EXERCISE 1: In the NBAF article, list every person whose words appear inside quotation marks.
EXERCISE 2:
Decide whether each statement below agrees with the NBAF article. For each one, answer yes or no and quote the words from the article that settle it.
(a) The facility covers more than 500,000 square feet.
(b) Crimean Congo hemorrhagic fever is caused by a bat-borne virus.
(c) The lab was produced by the Department of Homeland Security alone.
EXERCISE 3: According to the NBAF article, at which center did the research that scientists will be expanding on take place?

DOCUMENT TEXT:
■ ■ ■ ■

MANHATTAN (KSNT)- Top national and state leaders say maximum biocontainment and safety are top priorities, as a high-security federal disease lab opens in Manhattan, Kansas.

The National Bio Agro-defense Facility (NBAF) is a more than 500,000 square-foot, state-of-the art, bio-safety level 4 (BSL-4) lab made with steel and concrete. It’s the product of collaboration between the Department of Homeland Security (DHS), the U.S. Department of Agriculture (USDA), and city and state officials. Scientists will be tasked with studying everything from diseases threatening the nation’s livestock to some of the most dangerous animal-borne diseases with no cure.

“If we had a significant animal health outbreak, it could be catastrophic to our country,”

Dr. Chavonda Jacobs-Young, USDA Research & Economics Under Secretary

Scientists will be expanding on their research at the Plum Island Animal Disease Center in New York. Researchers will be adding emerging and zoonotic disease programs.

Some of the additional proposed research programs, include the Nipah Virus, a deadly bat-borne disease with outbreaks in North East Africa and Southeast Asia. They’ll also be studying Crimean Congo hemorrhagic fever, a widespread disease caused by a tick-borne virus (Nairovirus).

Kansas Capitol Bureau asked Julie Brewer, DHS Executive Director of Innovation and Collaboration, whether there are concerns that a potential outbreak could occur with some of the more high-risk diseases.

“There’s always a risk, but what I will say is that this is the most secure biocontainment laboratory ever built in the United States,” Brewer said. “There is redundancy to redundancy and there is commitment from the staff to keep the community safe. Biocontainment has long been proven to work and protect the communities around us.”

“The real threat is the accidental or intentional introduction of one of these foreign animal diseases into the market. That’s the threat that we’re protecting against, and that’s why these laboratories are so critical to protect the very community we’re in.”

Julie Brewer, DHS Executive Director of Innovation and Collaboration

According to USDA Secretary Tom Vilsack, researchers will be working every day to develop solutions to mitigate the consequences of any potential biological threats.

NBAF will increase the number of field veterinarians who are trained in animal disease diagnostics. NBAF’s training facilities will provide opportunities for federal and state veterinarians to see these diseases in real-time so they can better detect suspect cases in the field. 

“Reassurance comes from the fact that people working every single day to create the vaccines… to create the ability of the surveillance… to be able to create the diagnostic lab capacity to be able to identify problems, and be able to deal with them as quickly as possible to mitigate the consequences and potentially prevent the consequences,” Vilsack said.

The lab is part of an expansion in high containment labs in the U.S., following the 9/11 terrorist attacks.

For decades, Former Kansas Senator Pat Roberts, who served as chairman of the House and Senate Agriculture committees, has pushed for a biodefense facility in the state.

“We still must be prepared for a threat that could’ve been disastrous over 20 years ago, and I believe still remains... the consequences are so terribly severe… short and long-term… and that is why we have NBAF.”

Pat Roberts, Former U.S. Senator, R-Kansas

“Decades from now, people will look back and see this facility is here, changing the nature of our state and protecting and in growing the economy of our country,” said U.S. Senator Jerry Moran, R-Kansas.

Kansas Governor Laura Kelly also emphasized the importance of the facility in protecting the nation and its food supply.

“The work that will be done here will be critical in protecting the country and the world against biological, agricultural, and zoonotic diseases,” Kelly said.

■ ■ ■ ■

DATASET ENTRIES:
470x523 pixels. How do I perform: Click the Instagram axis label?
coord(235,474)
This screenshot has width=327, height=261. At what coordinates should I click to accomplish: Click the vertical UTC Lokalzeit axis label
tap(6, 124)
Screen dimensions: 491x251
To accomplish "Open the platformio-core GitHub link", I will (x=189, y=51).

■ ■ ■ ■

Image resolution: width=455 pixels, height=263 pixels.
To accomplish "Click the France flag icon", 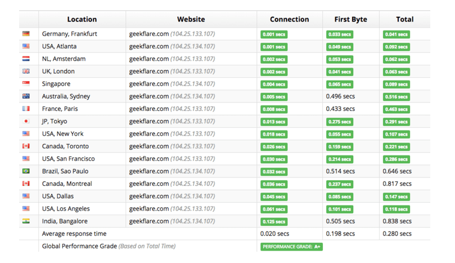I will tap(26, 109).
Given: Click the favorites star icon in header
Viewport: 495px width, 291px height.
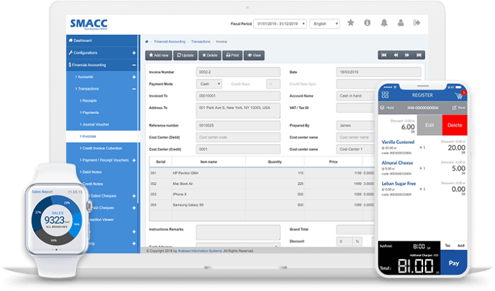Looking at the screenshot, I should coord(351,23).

■ ■ ■ ■

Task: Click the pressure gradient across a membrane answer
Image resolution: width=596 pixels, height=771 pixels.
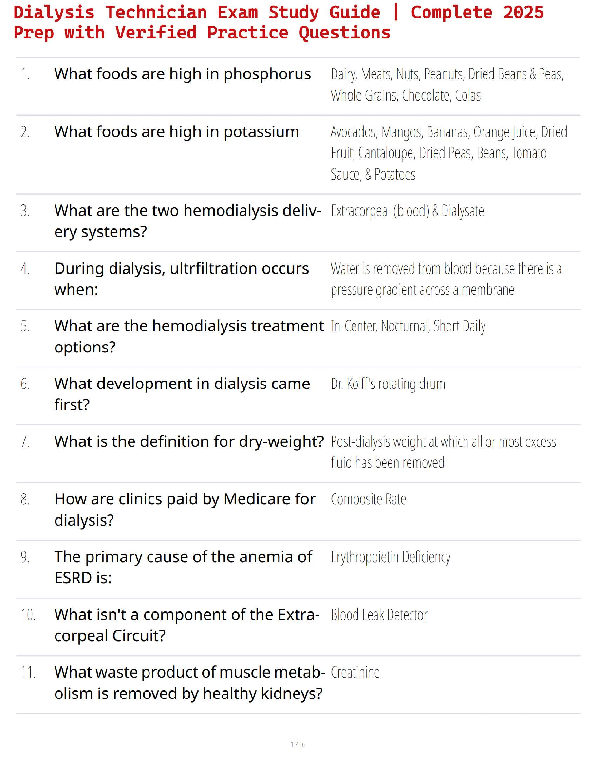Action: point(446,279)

■ ■ ■ ■

ANSWER SECTION 1:
Chavonda Jacobs-Young
Julie Brewer
Tom Vilsack
Pat Roberts
Jerry Moran
Laura Kelly

ANSWER SECTION 2:
(a) Yes: "a more than 500,000 square-foot, state-of-the art, bio-safety level 4 (BSL-4) lab"
(b) No: "caused by a tick-borne virus (Nairovirus)"
(c) No: "It’s the product of collaboration between the Department of Homeland Security (DHS), the U.S. Department of Agriculture (USDA), and city and state officials."

ANSWER SECTION 3: The Plum Island Animal Disease Center in New York.